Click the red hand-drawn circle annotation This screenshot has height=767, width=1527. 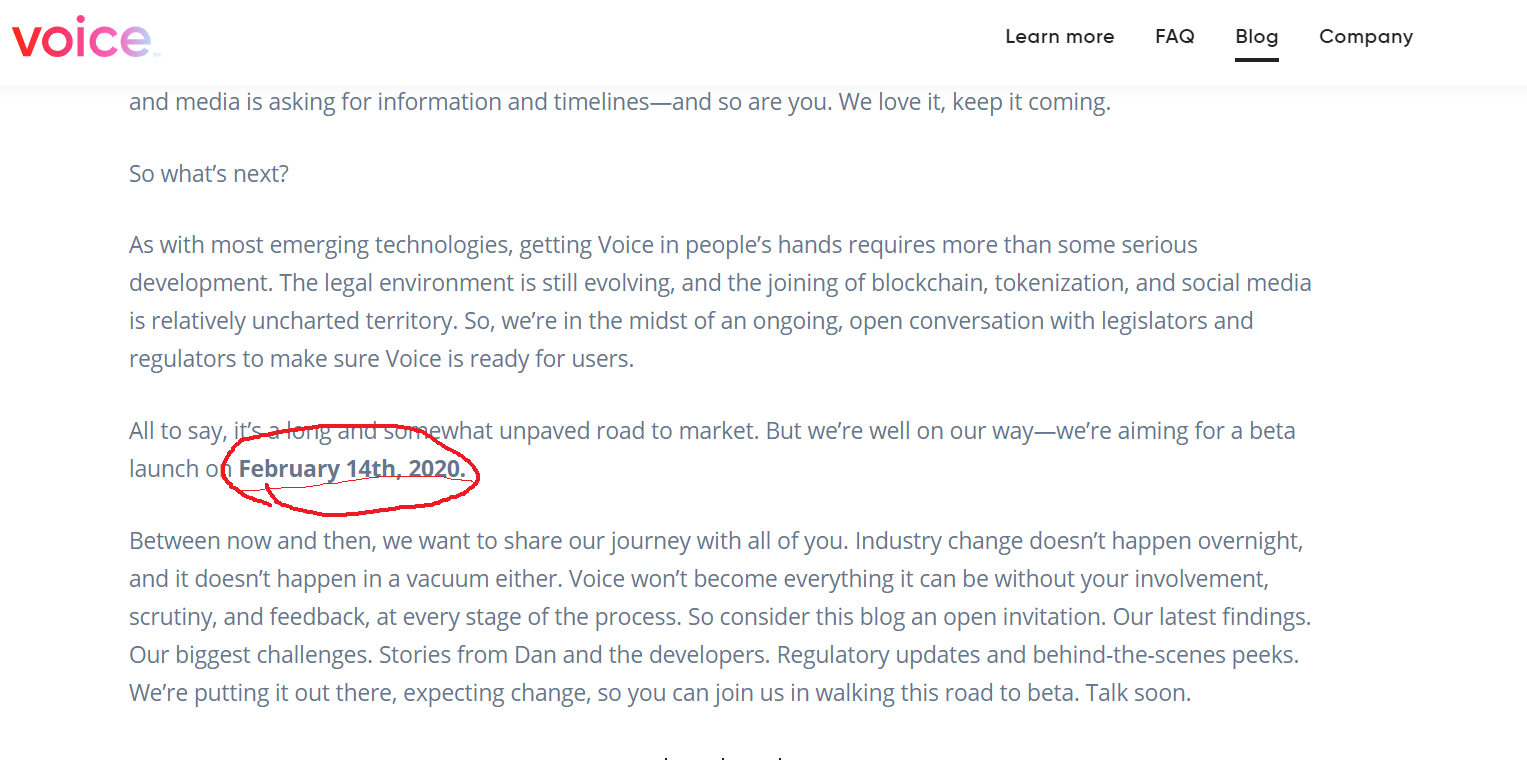coord(351,469)
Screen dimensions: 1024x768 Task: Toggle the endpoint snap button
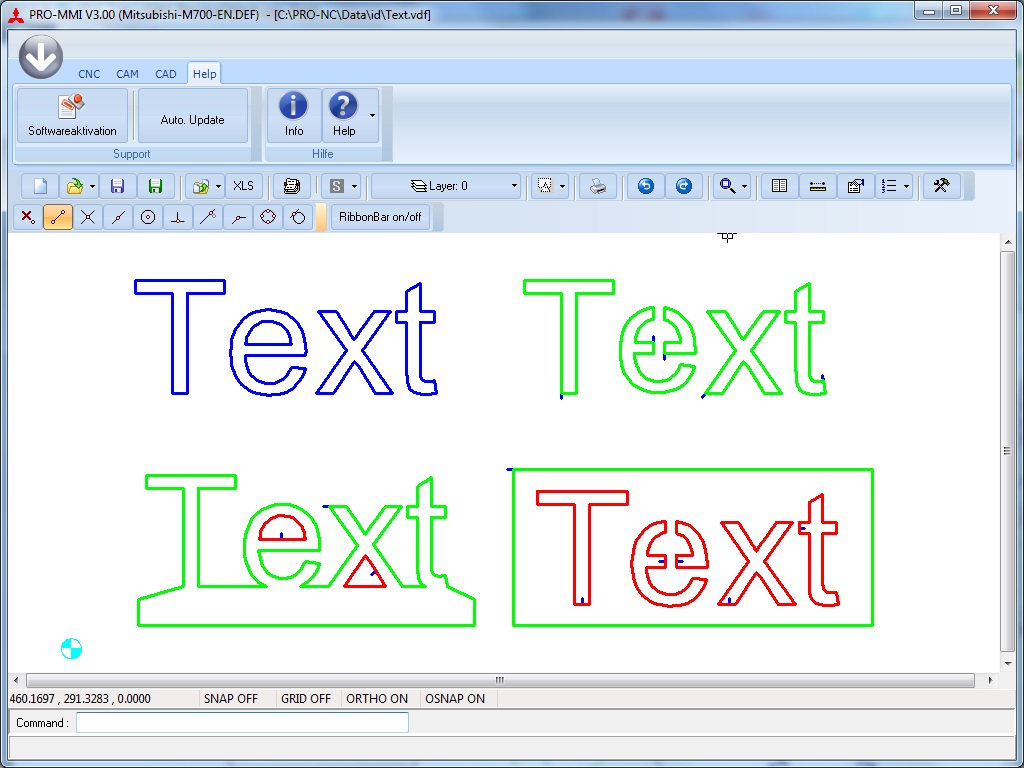pos(58,217)
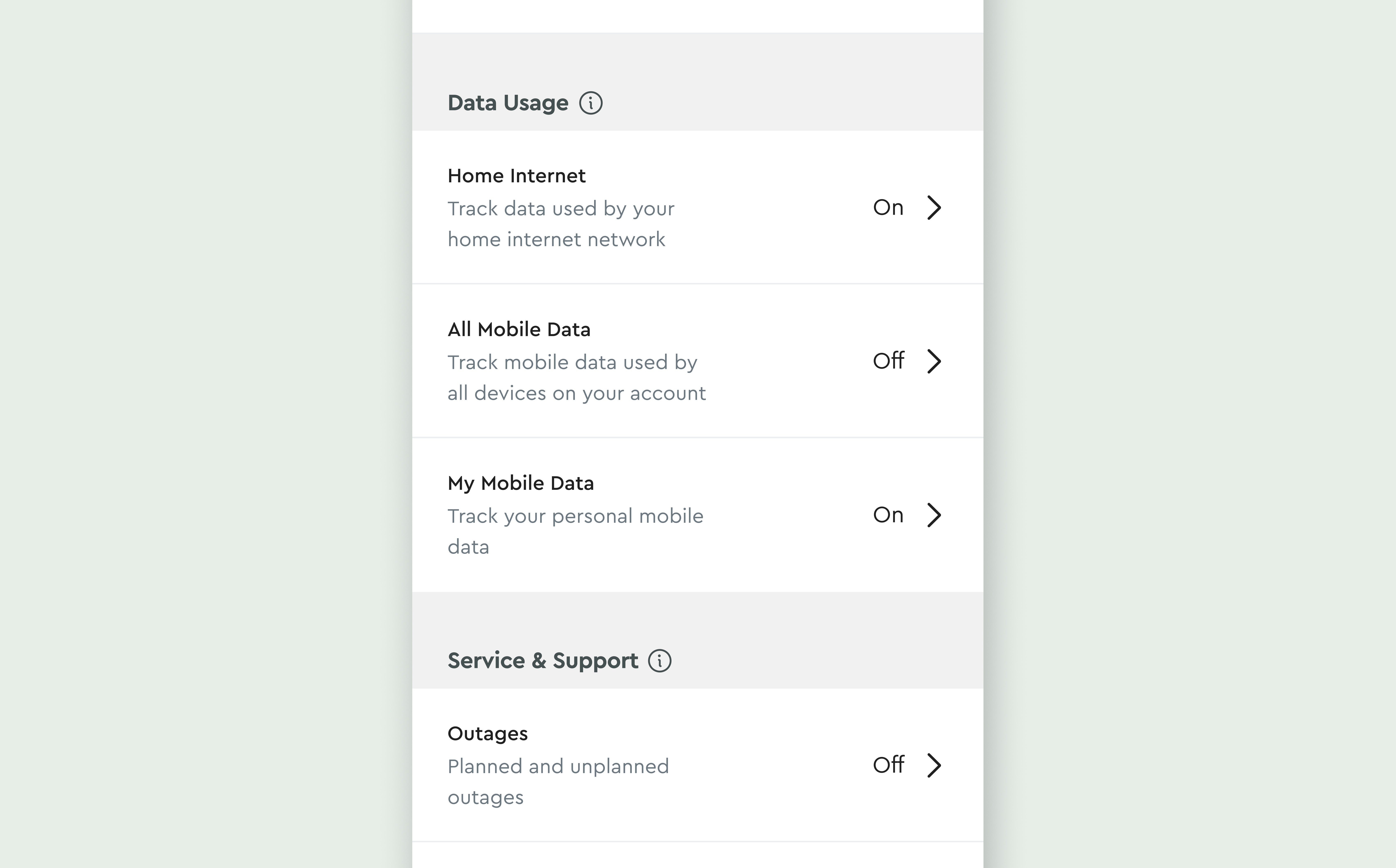Click 'Track mobile data used by all devices' description

pyautogui.click(x=577, y=378)
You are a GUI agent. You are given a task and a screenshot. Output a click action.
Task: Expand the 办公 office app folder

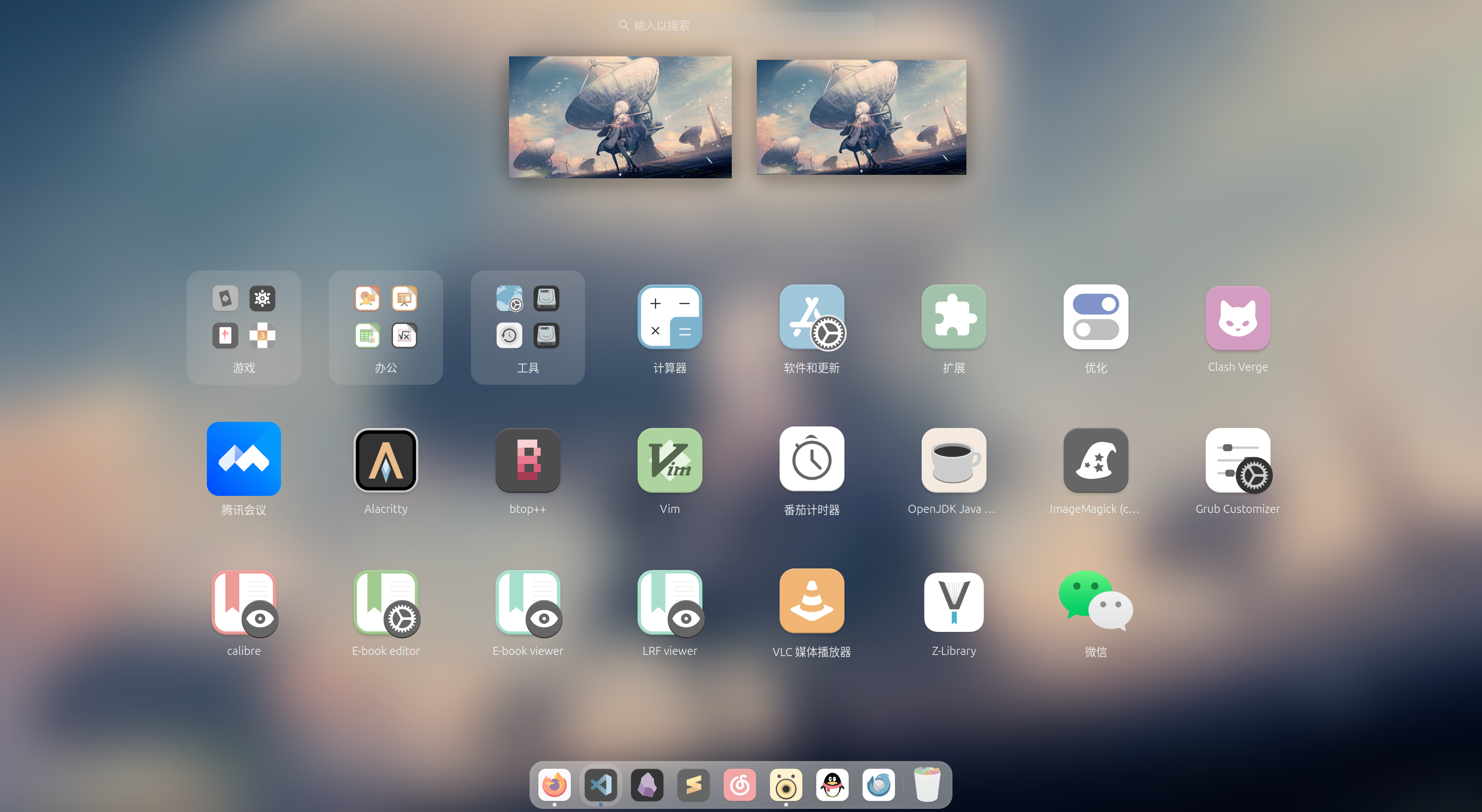(386, 327)
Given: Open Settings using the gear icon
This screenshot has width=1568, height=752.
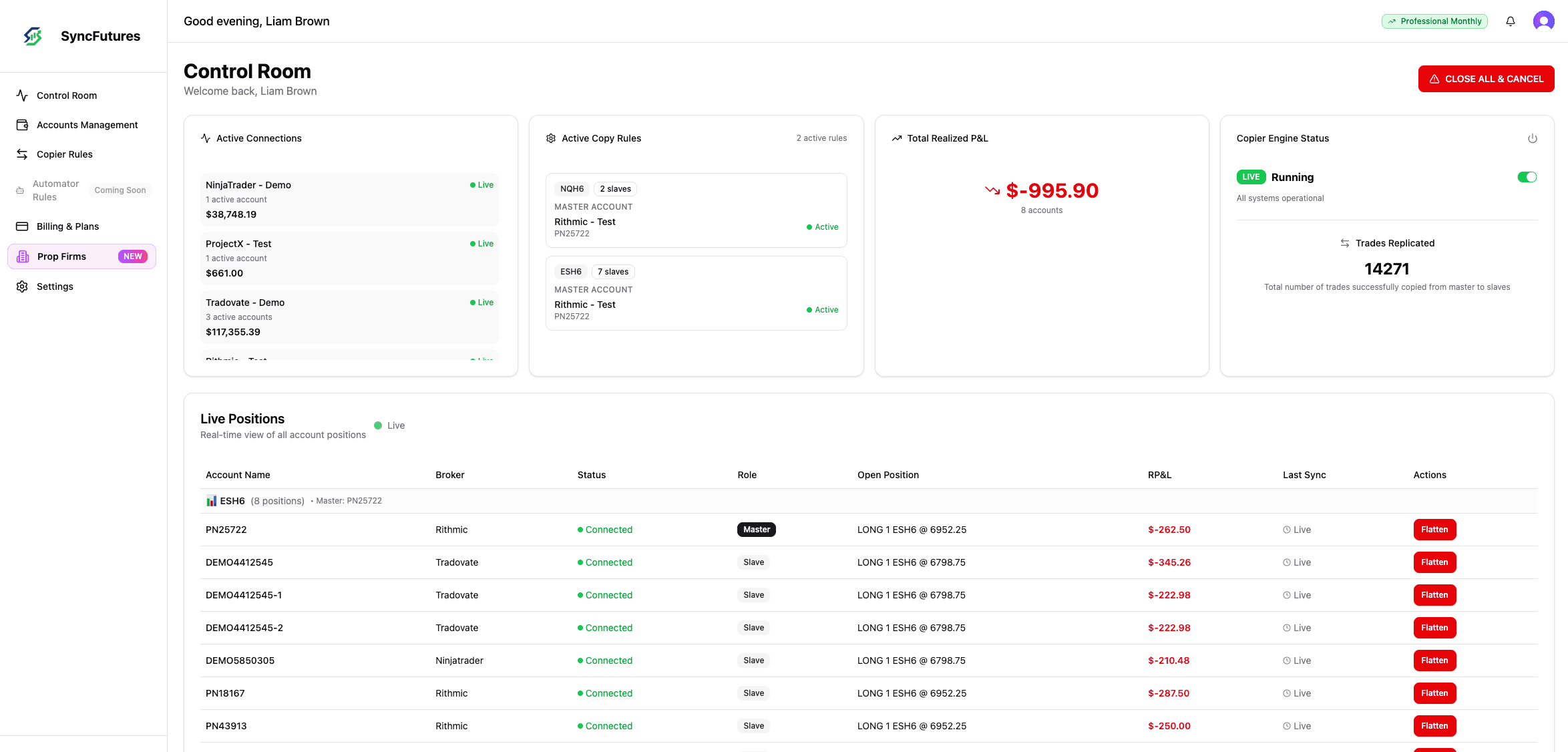Looking at the screenshot, I should (x=22, y=286).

________________________________________

=== 任务要求 ===
把材料中从含有"Given: Open Settings using the gear icon"的那一行起到材料末尾的各行（首尾均包括）转为编号列表，略去空行，答案中不要带图片。

=== 本题答案 ===
1. Given: Open Settings using the gear icon
2. This screenshot has width=1568, height=752.
3. Looking at the screenshot, I should (x=22, y=286).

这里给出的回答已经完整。